Aksi ini sebagai bentuk protes rencana revisi UU Penyiaran yang kini digodok di Dewan Perwakilan Rakyat (DPR) RI.
Kapolresta Banda Aceh, Kombes Pol Fahmi Irwan Ramli melalui Kapolsek Kuta Alam, AKP Suriya mengatakan, pengamanan terhadap sebuah kegiatan merupakan tugas dan tanggungjawab polri.
Sesuai dengan Undang – Undang Nomor 2 tahun 2002, tgas pokok polri salah satu melayani masyarakat, dimana pengamanan merupakan layanan yang diberikan oleh Polri kepada para jurnalis saat melakukan aksi unjuk rasa di DPRA pada hari ini.
mereka (awak media) menyuarakan pembatalan seluruh pasal bermasalah dalam Revisi Undang-Undang Penyiaran yang berpotensi membungkam kebebasan pers dan kebebasan berekspresi, tambahnya.
Di mana RUU Penyiaran ditentang oleh publik sebab dinilai dapat mencederai demokrasi, salah satunya soal melarang mempublikasi reportase investigasi.

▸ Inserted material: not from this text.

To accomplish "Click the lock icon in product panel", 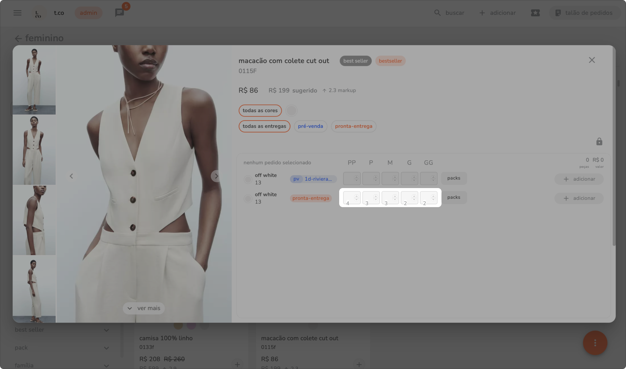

Bahkan sebagian dari jurnalis tersebut meletakkan kamera dan id cardnya, sambungnya.
Mereka juga melakukan aksi teatrikal berupa melakban mulut mereka masing-masing sebagai wujud protes upaya pembungkaman dan merebut kebebasan pers yang kini sedang digodok pemerintah, tambahnya.
Koordinator Aksi, Rahmat Fajri mengatakan, aksi ini dilakukan serentak di seluruh Indonesia oleh teman-teman wartawan.
Mereka mendesak agar pemerintah membatalkan rencana revisi UU penyiaran tersebut.
“Karena UU ini mengekang kebebasan pers dan penguasa semakin mudah untuk korupsi. Karena kebebasan pers sudah dijegal,” katanya.
Ketua PWI Aceh, Nasir Nurdin mengatakan, aksi itu dilakukan merupakan sikap para wartawan yang menolak rencana Revisi UU penyiaran yang sedang digodok di Komisi I DPR RI.
“Dan aspirasi yang kita sampaikan sudah diterima oleh Ketua DPRA, dimana nantinya akan disampaikan ke DPR RI,” kata Nasir Nurdin.
Sementara itu, Ketua AJI Banda Aceh, Juli Amin mengatakan, aksi tersebut tidak hanya dilakukan di Banda Aceh saja, melainkan seluruh pers yang ada di Indonesia juga melakukan aksi serupa.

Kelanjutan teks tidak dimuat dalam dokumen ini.